Date of Report (Date of earliest event reported): July 10, 2018


Camber Energy, Inc.
(Exact name of registrant as specified in its charter)


Nevada   001-32508   20-2660243
(State or other jurisdiction of incorporation)   (Commission File Number)   (I.R.S. Employer Identification No.)


4040 Broadway, Suite 425, San Antonio, Texas 78209

(Address of principal executive offices)

(210) 998-4035

(Registrant’s telephone number, including area code)


Check the appropriate box below if the Form 8-K filing is intended to simultaneously satisfy the filing obligation of the registrant under any of the following provisions:


Written communications pursuant to Rule 425 under the Securities Act (17 CFR 230.425)


Soliciting material pursuant to Rule 14a-12 under the Exchange Act (17 CFR 240.14a-12)


Pre-commencement communications pursuant to Rule 14d-2(b) under the Exchange Act (17 CFR 240.14d-2(b))


Pre-commencement communications pursuant to Rule 13e-4(c) under the Exchange Act (17 CFR 240.13e-4(c))


Indicate by check mark whether the registrant is an emerging growth company as defined in Rule 405 of the Securities Act of 1933 (§230.405 of this chapter) or Rule 12b-2 of the Securities Exchange Act of 1934 (§240.12b-2 of this chapter).


  Emerging growth company ☐


If an emerging growth company, indicate by check mark if the registrant has elected not to use the extended transition period for complying with any new or revised financial accounting standards provided pursuant to Section 13(a) of the Exchange Act. ☐





Item 5.02 Departure of Directors or Certain Officers; Election of Directors; Appointment of Certain Officers; Compensatory Arrangements of Certain Officers.



On July 10, 2018, Donnie B. Seay, who had served on the Board of Directors of Camber Energy, Inc. (the “Company”, “Camber”, “we” and “us”) since October 6, 2017, tendered his resignation as a member of the Board of Directors, effective immediately.
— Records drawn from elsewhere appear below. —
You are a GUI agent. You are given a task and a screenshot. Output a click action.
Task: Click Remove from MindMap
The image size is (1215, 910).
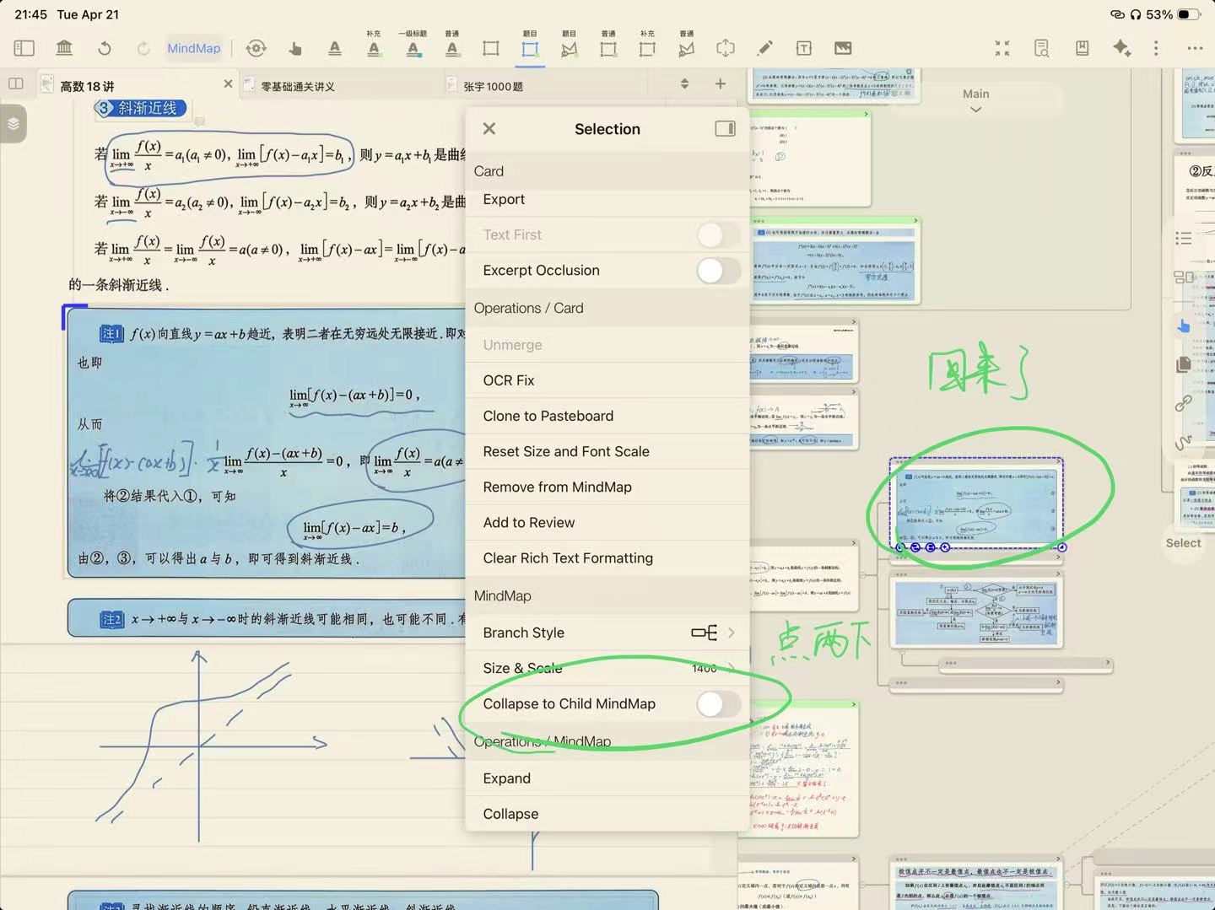557,487
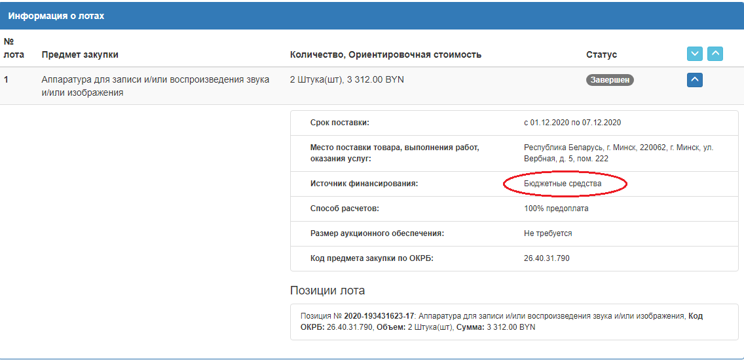The image size is (744, 360).
Task: Click the circled 'Бюджетные средства' value
Action: point(566,184)
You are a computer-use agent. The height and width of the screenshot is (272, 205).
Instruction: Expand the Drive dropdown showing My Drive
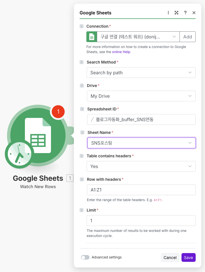141,96
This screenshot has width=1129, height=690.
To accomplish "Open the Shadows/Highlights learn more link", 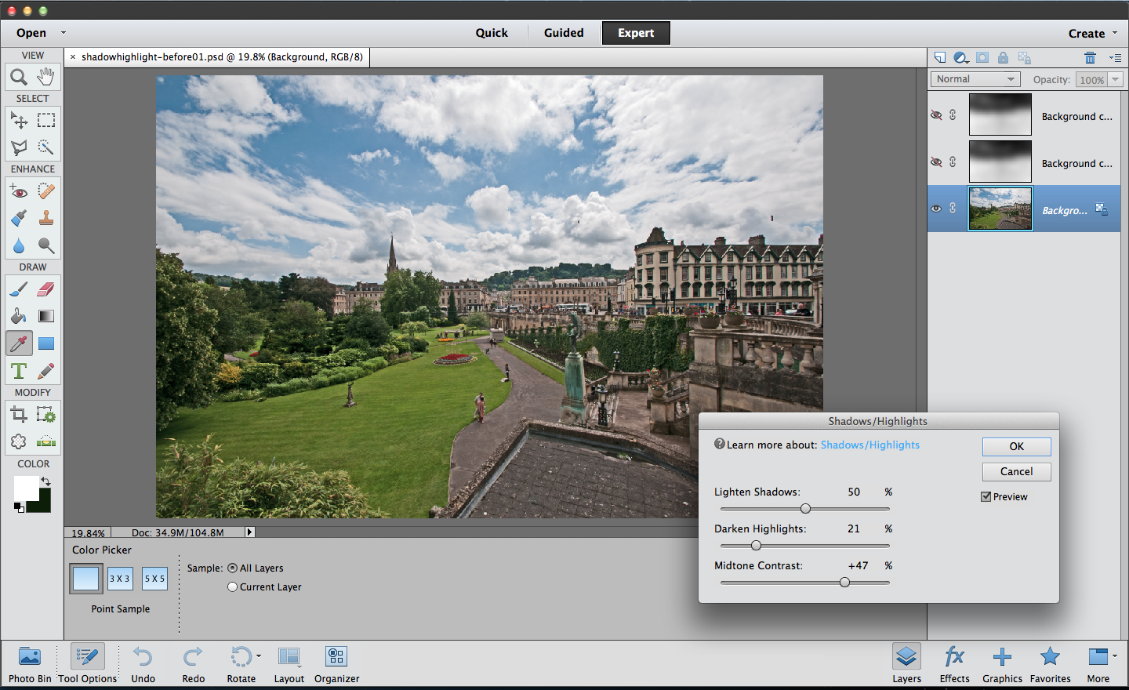I will coord(869,445).
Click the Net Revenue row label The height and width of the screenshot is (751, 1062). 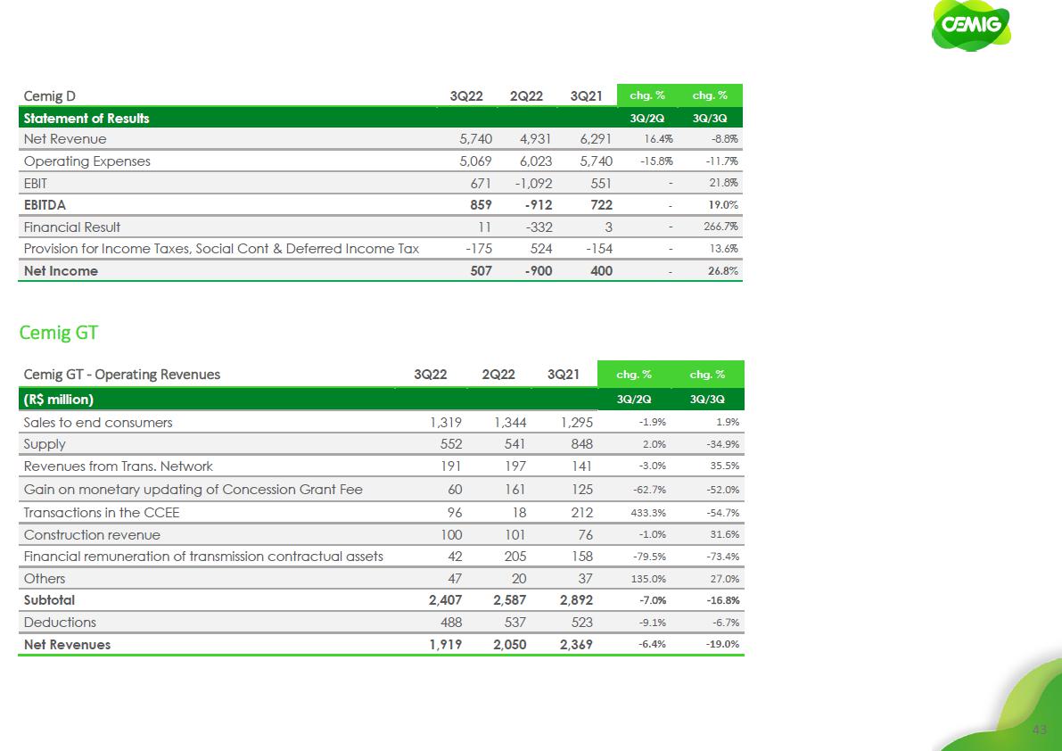(65, 139)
The resignation was not due to a disagreement with the Company or in connection with any matter relating to the Company’s operations, policies or practices. Mr. Seay served as Chairman of the Audit Committee, Compensation Committee and Nominating and Corporate Governance Committee at the time of his resignation.



Also on July 10, 2018, the Board of Directors of the Company, pursuant to the power provided to the Board of Directors by the Company’s Bylaws, appointed Mr. James G. Miller as a member of the Board of Directors of the Company to fill the vacancy created by Mr. Seay’s resignation.
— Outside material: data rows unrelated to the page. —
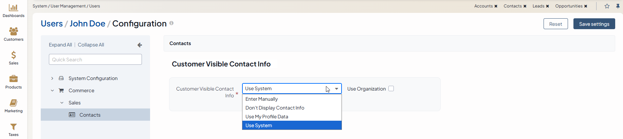623x139 pixels.
Task: Expand the System Configuration tree node
Action: (52, 78)
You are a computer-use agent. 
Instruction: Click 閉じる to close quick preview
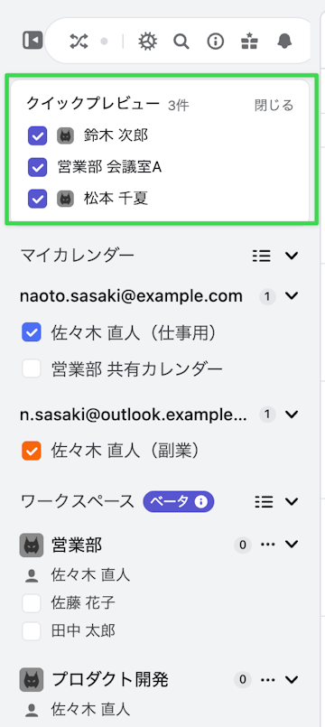coord(274,106)
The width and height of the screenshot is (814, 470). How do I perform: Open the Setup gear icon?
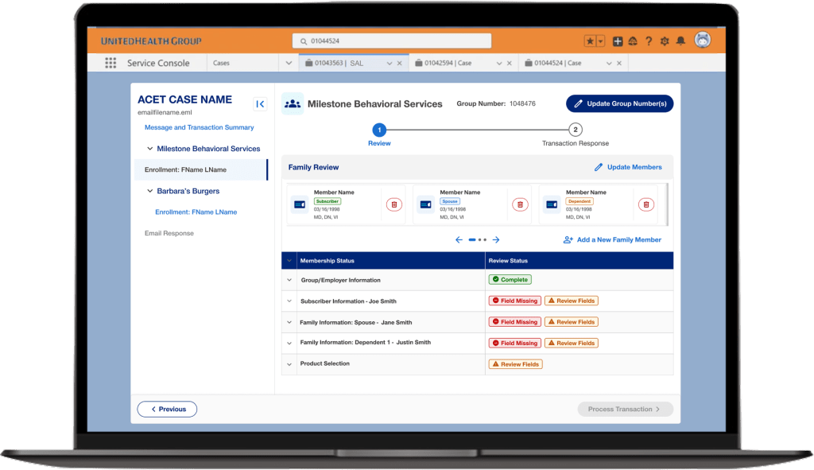[x=665, y=41]
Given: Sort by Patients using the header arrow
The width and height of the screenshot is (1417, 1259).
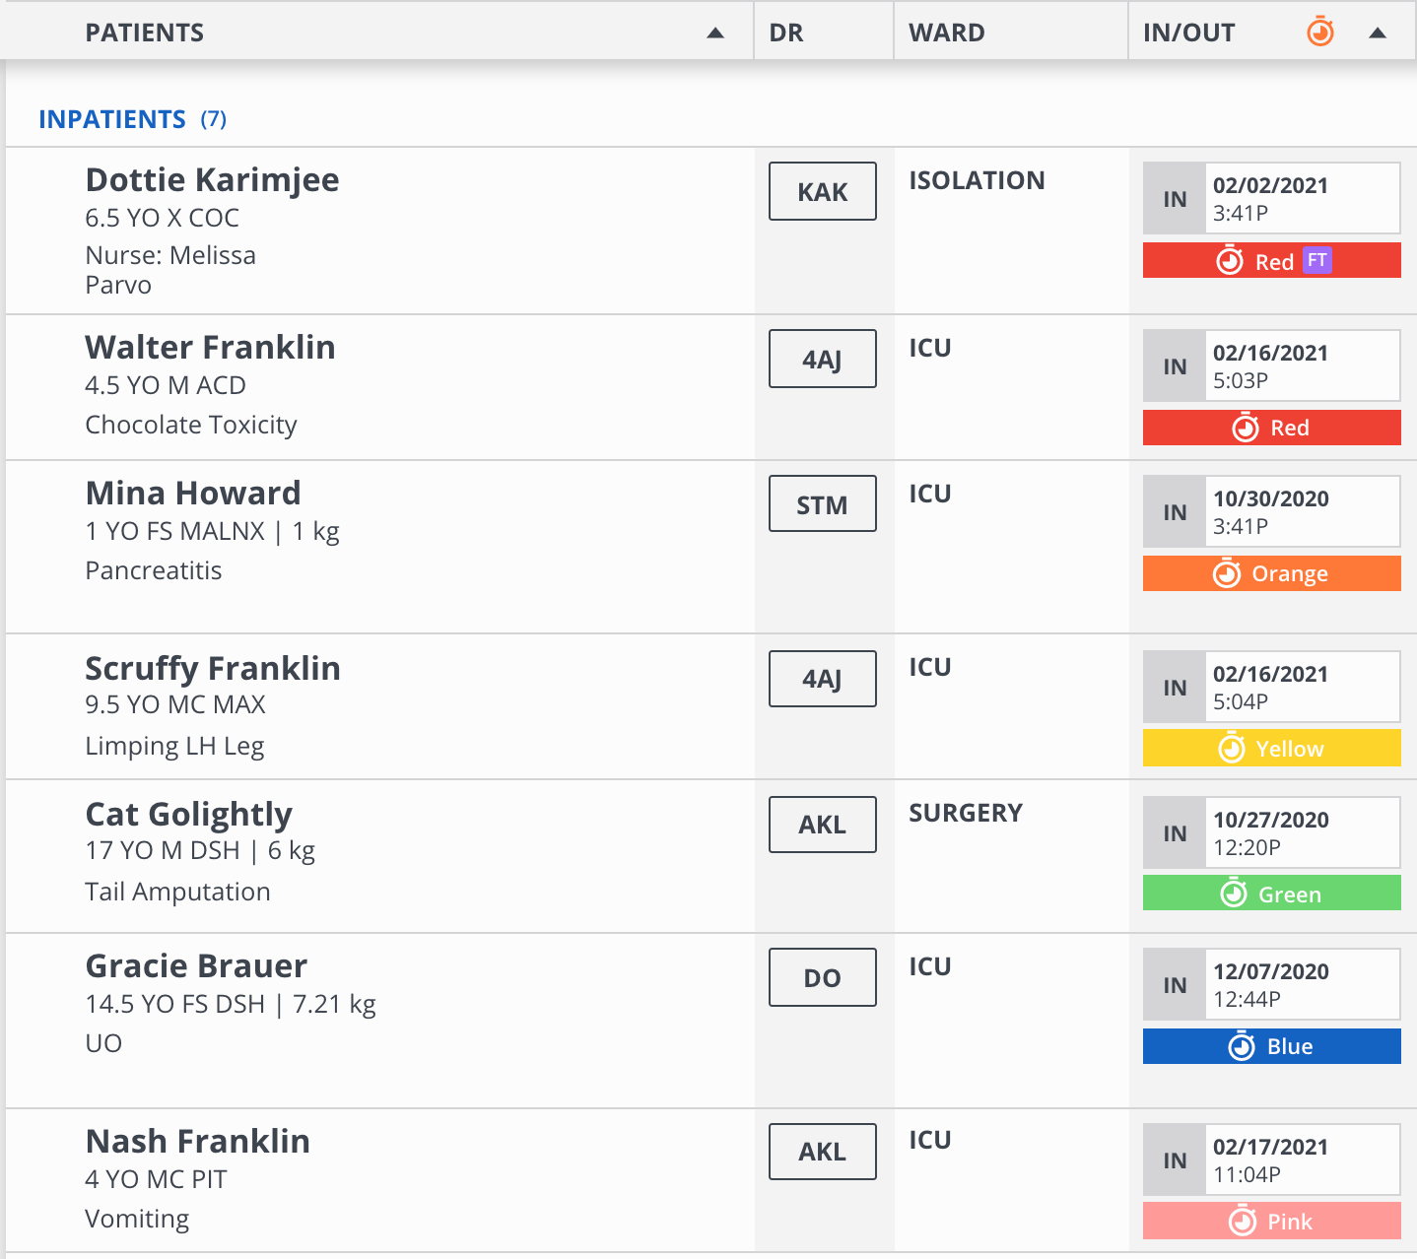Looking at the screenshot, I should (x=715, y=33).
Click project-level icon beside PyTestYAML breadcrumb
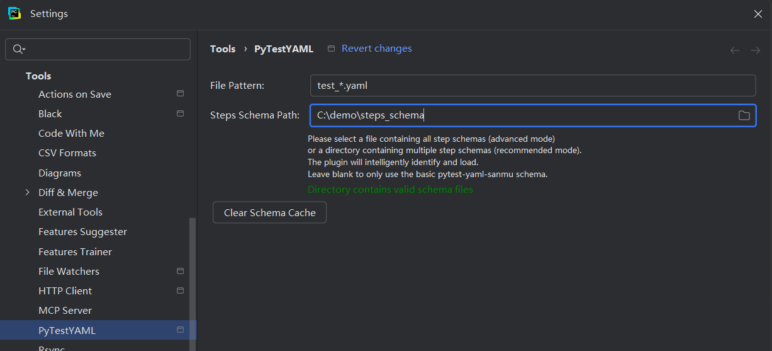Image resolution: width=772 pixels, height=351 pixels. (331, 49)
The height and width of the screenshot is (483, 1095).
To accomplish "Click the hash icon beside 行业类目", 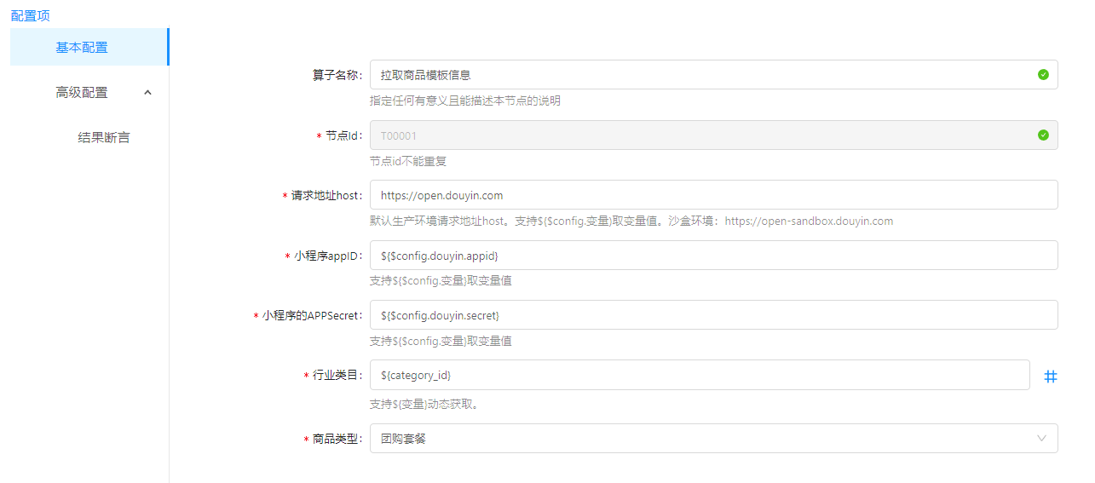I will click(x=1051, y=376).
The Board of Directors determined that Mr. Miller was “independent” as defined in Section 803(A) of the NYSE American Company Guide.
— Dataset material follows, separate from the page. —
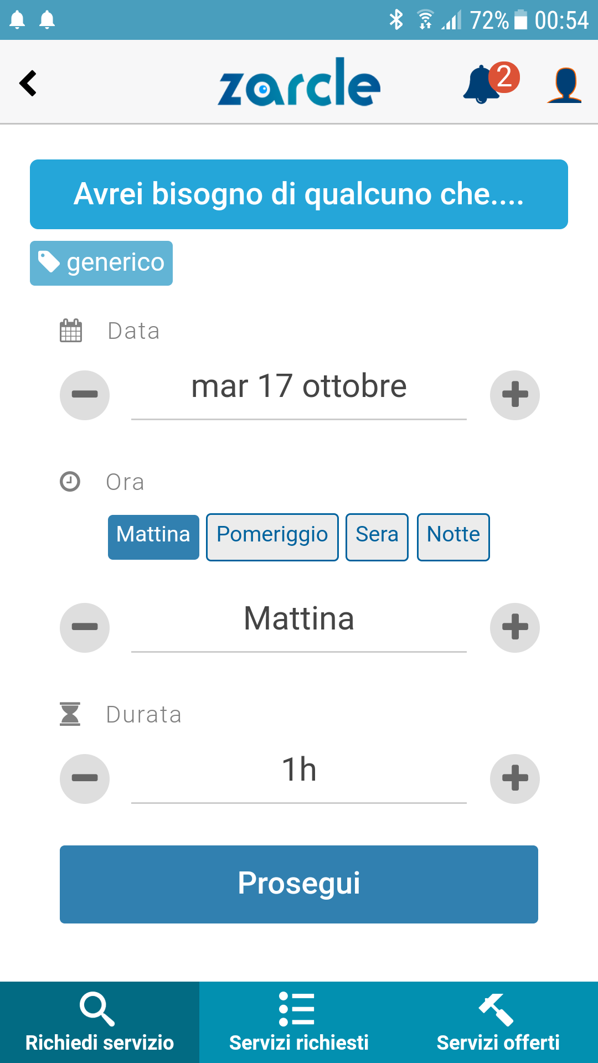Tap the generico tag label
Viewport: 598px width, 1063px height.
pyautogui.click(x=101, y=263)
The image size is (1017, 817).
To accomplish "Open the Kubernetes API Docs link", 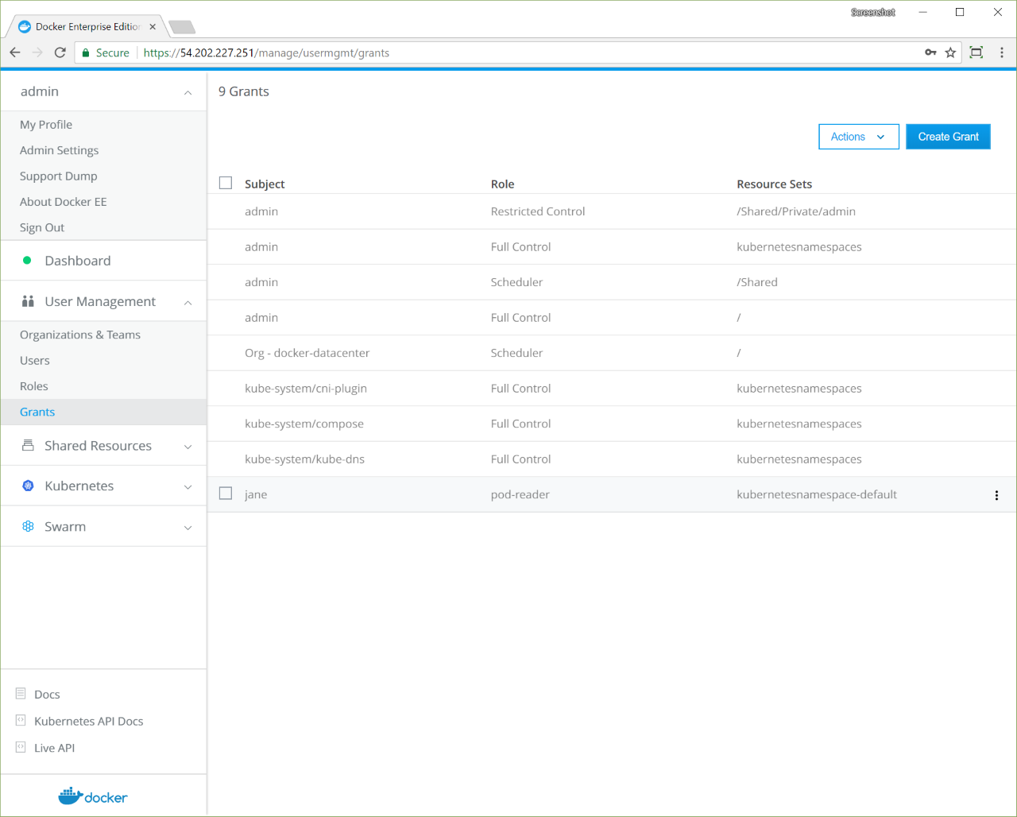I will click(x=89, y=721).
Also on July 10, 2018, Mr. Miller was appointed as Chairman of the Company’s Audit Committee and as a member of the Company’s Compensation Committee and Nominating and Corporate Governance Committee and Mr. Fred Zeidman was appointed as the Chairman of the Compensation Committee and the Chairman of the Nominating and Corporate Governance Committee.


Mr. Miller is not a party to any material plan, contract or arrangement (whether or not written) with the Company and there are no arrangements or understandings between Mr. Miller and any other person pursuant to which he was selected to serve as a director of the Company, nor is he a participant in any related party transaction required to be reported pursuant to Item 404(a) of Regulation S-K.


There are no family relationships between any director or executive officer of the Company, including, but not limited to Mr. Miller.


Biographical information for Mr. Miller is provided below:


Mr. James G. Miller, Age 69


Mr. Miller is a retired corporate executive, having served as president and CEO of several energy companies. He has previously served on the Board of Directors of companies listed on NYSE, NASDAQ and the Australian Stock Exchange. From 2009 until 2016, Mr. Miller served as a Director of Guardian 8 Holdings. From December 31, 2010 through March 2018, he was a Director of Enerjex Resources, In. (NYSE American), an oil and gas exploration and production company, and chaired the Audit Committee. In March, 2018 Enerjex executed a merger which concluded his Board service.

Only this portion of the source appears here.